Task objective - The entries shown below are to be printed in full, unaltered.

[Pixel coordinate grounding data]
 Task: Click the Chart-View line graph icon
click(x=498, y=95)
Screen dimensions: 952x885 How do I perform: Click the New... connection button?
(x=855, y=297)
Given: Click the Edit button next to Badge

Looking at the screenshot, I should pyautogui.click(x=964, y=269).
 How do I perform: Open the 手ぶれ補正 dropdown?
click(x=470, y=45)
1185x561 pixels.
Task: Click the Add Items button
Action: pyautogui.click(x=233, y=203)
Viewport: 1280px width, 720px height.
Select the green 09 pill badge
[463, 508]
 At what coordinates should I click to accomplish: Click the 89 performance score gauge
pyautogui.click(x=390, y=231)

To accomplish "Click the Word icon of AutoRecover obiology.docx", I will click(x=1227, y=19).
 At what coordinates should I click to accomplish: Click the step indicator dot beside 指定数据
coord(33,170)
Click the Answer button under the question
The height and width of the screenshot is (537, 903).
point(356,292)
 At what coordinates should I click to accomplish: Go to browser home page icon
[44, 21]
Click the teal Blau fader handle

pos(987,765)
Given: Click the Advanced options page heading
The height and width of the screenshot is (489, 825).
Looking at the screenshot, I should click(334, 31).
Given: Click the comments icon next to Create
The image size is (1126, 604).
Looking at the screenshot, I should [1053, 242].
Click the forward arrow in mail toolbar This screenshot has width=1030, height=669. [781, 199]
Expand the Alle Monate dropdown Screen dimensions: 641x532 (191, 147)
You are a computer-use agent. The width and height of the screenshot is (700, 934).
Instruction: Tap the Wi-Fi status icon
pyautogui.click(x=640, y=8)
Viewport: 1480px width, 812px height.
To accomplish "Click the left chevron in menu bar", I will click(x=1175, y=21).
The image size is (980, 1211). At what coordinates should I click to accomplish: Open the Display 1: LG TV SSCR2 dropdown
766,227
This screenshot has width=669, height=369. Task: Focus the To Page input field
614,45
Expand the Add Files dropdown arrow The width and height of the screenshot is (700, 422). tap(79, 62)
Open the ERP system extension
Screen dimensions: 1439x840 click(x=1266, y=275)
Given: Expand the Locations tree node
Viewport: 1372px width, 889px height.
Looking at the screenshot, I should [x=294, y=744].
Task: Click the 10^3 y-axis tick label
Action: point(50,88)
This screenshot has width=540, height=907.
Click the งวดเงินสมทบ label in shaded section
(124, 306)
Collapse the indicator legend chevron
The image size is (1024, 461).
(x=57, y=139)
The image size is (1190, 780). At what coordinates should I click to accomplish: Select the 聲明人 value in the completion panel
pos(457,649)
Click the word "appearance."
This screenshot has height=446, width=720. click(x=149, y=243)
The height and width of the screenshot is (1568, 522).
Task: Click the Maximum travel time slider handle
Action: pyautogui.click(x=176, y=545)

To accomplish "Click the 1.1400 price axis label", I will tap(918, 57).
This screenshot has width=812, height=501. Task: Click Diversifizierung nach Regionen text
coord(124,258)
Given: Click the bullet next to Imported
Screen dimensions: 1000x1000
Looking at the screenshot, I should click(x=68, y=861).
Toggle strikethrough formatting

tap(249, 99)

Exercise solution -
 Task: Click the Chart-View line graph icon
click(x=498, y=95)
Screen dimensions: 952x885 How do I perform: Click the New... connection button?
(x=855, y=297)
Given: Click the Edit button next to Badge

Looking at the screenshot, I should pyautogui.click(x=964, y=269).
 How do I perform: Open the 手ぶれ補正 dropdown?
click(x=470, y=45)
1185x561 pixels.
Task: Click the Add Items button
Action: pyautogui.click(x=233, y=203)
Viewport: 1280px width, 720px height.
Select the green 09 pill badge
[463, 508]
 At what coordinates should I click to accomplish: Click the 89 performance score gauge
pyautogui.click(x=390, y=231)

To accomplish "Click the Word icon of AutoRecover obiology.docx", I will click(x=1227, y=19).
 At what coordinates should I click to accomplish: Click the step indicator dot beside 指定数据
coord(33,170)
Click the Answer button under the question
The height and width of the screenshot is (537, 903).
point(356,292)
 At what coordinates should I click to accomplish: Go to browser home page icon
[44, 21]
Click the teal Blau fader handle

pos(987,765)
Given: Click the Advanced options page heading
The height and width of the screenshot is (489, 825).
Looking at the screenshot, I should click(334, 31).
Given: Click the comments icon next to Create
The image size is (1126, 604).
Looking at the screenshot, I should [1053, 242].
Click the forward arrow in mail toolbar This screenshot has width=1030, height=669. [781, 199]
Expand the Alle Monate dropdown Screen dimensions: 641x532 (191, 147)
You are a computer-use agent. The width and height of the screenshot is (700, 934).
Instruction: Tap the Wi-Fi status icon
pyautogui.click(x=640, y=8)
Viewport: 1480px width, 812px height.
To accomplish "Click the left chevron in menu bar", I will click(x=1175, y=21).
The image size is (980, 1211). At what coordinates should I click to accomplish: Open the Display 1: LG TV SSCR2 dropdown
766,227
This screenshot has width=669, height=369. Task: Focus the To Page input field
614,45
Expand the Add Files dropdown arrow The width and height of the screenshot is (700, 422). tap(79, 62)
Open the ERP system extension
Screen dimensions: 1439x840 click(x=1266, y=275)
Given: Expand the Locations tree node
Viewport: 1372px width, 889px height.
Looking at the screenshot, I should [x=294, y=744].
Task: Click the 10^3 y-axis tick label
Action: point(50,88)
This screenshot has width=540, height=907.
Click the งวดเงินสมทบ label in shaded section
(124, 306)
Collapse the indicator legend chevron
The image size is (1024, 461).
(x=57, y=139)
The image size is (1190, 780). At what coordinates should I click to accomplish: Select the 聲明人 value in the completion panel
pos(457,649)
Click the word "appearance."
This screenshot has height=446, width=720. click(x=149, y=243)
The height and width of the screenshot is (1568, 522).
Task: Click the Maximum travel time slider handle
Action: pyautogui.click(x=176, y=545)

To accomplish "Click the 1.1400 price axis label", I will tap(918, 57).
This screenshot has width=812, height=501. Task: Click Diversifizierung nach Regionen text
coord(124,258)
Given: Click the bullet next to Imported
Screen dimensions: 1000x1000
Looking at the screenshot, I should click(x=68, y=861).
Toggle strikethrough formatting

tap(249, 99)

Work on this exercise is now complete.